#### RECORD EXTRACTS:

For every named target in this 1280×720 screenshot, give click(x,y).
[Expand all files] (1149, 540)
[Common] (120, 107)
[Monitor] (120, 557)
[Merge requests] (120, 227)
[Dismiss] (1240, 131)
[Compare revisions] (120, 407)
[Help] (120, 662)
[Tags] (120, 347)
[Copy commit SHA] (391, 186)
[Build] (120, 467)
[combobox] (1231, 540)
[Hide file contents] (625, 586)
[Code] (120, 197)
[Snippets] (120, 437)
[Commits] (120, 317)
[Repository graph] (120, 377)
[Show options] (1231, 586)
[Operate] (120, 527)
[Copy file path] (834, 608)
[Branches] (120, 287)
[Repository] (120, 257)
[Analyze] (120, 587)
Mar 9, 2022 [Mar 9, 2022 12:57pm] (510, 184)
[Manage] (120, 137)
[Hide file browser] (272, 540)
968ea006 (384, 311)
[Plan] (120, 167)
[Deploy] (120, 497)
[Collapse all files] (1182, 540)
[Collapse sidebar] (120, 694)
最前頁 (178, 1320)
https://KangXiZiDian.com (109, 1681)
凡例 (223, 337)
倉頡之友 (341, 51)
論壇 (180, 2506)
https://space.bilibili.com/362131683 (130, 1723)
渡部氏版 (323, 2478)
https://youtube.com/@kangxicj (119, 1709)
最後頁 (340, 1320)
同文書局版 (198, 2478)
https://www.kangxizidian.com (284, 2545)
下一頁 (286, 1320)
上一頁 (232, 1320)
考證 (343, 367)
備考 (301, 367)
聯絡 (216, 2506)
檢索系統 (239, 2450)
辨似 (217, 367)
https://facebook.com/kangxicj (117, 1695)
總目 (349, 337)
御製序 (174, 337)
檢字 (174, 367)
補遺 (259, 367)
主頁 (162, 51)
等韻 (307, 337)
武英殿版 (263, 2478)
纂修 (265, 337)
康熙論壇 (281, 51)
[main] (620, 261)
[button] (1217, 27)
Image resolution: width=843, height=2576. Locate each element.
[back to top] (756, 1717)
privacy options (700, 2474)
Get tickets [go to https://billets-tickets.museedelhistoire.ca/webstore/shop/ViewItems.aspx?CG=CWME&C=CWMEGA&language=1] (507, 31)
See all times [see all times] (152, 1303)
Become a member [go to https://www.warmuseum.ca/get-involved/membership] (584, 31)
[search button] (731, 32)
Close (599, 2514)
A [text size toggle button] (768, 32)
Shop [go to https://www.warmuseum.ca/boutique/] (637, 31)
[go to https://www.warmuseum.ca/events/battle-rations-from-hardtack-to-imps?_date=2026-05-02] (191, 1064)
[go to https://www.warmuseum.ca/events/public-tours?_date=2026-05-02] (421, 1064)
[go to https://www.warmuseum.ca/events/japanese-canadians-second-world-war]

#### SHORT PROBLEM:
Format every line of the data above as a JSON list of strings, one string per line, leaving out any blank lines.

#### WRITTEN RESPONSE:
[
  "For every named target in this 1280×720 screenshot, give click(x,y).",
  "[Expand all files] (1149, 540)",
  "[Common] (120, 107)",
  "[Monitor] (120, 557)",
  "[Merge requests] (120, 227)",
  "[Dismiss] (1240, 131)",
  "[Compare revisions] (120, 407)",
  "[Help] (120, 662)",
  "[Tags] (120, 347)",
  "[Copy commit SHA] (391, 186)",
  "[Build] (120, 467)",
  "[combobox] (1231, 540)",
  "[Hide file contents] (625, 586)",
  "[Code] (120, 197)",
  "[Snippets] (120, 437)",
  "[Commits] (120, 317)",
  "[Repository graph] (120, 377)",
  "[Show options] (1231, 586)",
  "[Operate] (120, 527)",
  "[Copy file path] (834, 608)",
  "[Branches] (120, 287)",
  "[Repository] (120, 257)",
  "[Analyze] (120, 587)",
  "Mar 9, 2022 [Mar 9, 2022 12:57pm] (510, 184)",
  "[Manage] (120, 137)",
  "[Hide file browser] (272, 540)",
  "968ea006 (384, 311)",
  "[Plan] (120, 167)",
  "[Deploy] (120, 497)",
  "[Collapse all files] (1182, 540)",
  "[Collapse sidebar] (120, 694)",
  "最前頁 (178, 1320)",
  "https://KangXiZiDian.com (109, 1681)",
  "凡例 (223, 337)",
  "倉頡之友 (341, 51)",
  "論壇 (180, 2506)",
  "https://space.bilibili.com/362131683 (130, 1723)",
  "渡部氏版 (323, 2478)",
  "https://youtube.com/@kangxicj (119, 1709)",
  "最後頁 (340, 1320)",
  "同文書局版 (198, 2478)",
  "https://www.kangxizidian.com (284, 2545)",
  "下一頁 (286, 1320)",
  "上一頁 (232, 1320)",
  "考證 (343, 367)",
  "備考 (301, 367)",
  "聯絡 (216, 2506)",
  "檢索系統 (239, 2450)",
  "辨似 (217, 367)",
  "https://facebook.com/kangxicj (117, 1695)",
  "總目 (349, 337)",
  "御製序 (174, 337)",
  "檢字 (174, 367)",
  "補遺 (259, 367)",
  "主頁 (162, 51)",
  "等韻 (307, 337)",
  "武英殿版 (263, 2478)",
  "纂修 (265, 337)",
  "康熙論壇 (281, 51)",
  "[main] (620, 261)",
  "[button] (1217, 27)",
  "Image resolution: width=843, height=2576. Locate each element.",
  "[back to top] (756, 1717)",
  "privacy options (700, 2474)",
  "Get tickets [go to https://billets-tickets.museedelhistoire.ca/webstore/shop/ViewItems.aspx?CG=CWME&C=CWMEGA&language=1] (507, 31)",
  "See all times [see all times] (152, 1303)",
  "Become a member [go to https://www.warmuseum.ca/get-involved/membership] (584, 31)",
  "[search button] (731, 32)",
  "Close (599, 2514)",
  "A [text size toggle button] (768, 32)",
  "Shop [go to https://www.warmuseum.ca/boutique/] (637, 31)",
  "[go to https://www.warmuseum.ca/events/battle-rations-from-hardtack-to-imps?_date=2026-05-02] (191, 1064)",
  "[go to https://www.warmuseum.ca/events/public-tours?_date=2026-05-02] (421, 1064)",
  "[go to https://www.warmuseum.ca/events/japanese-canadians-second-world-war]"
]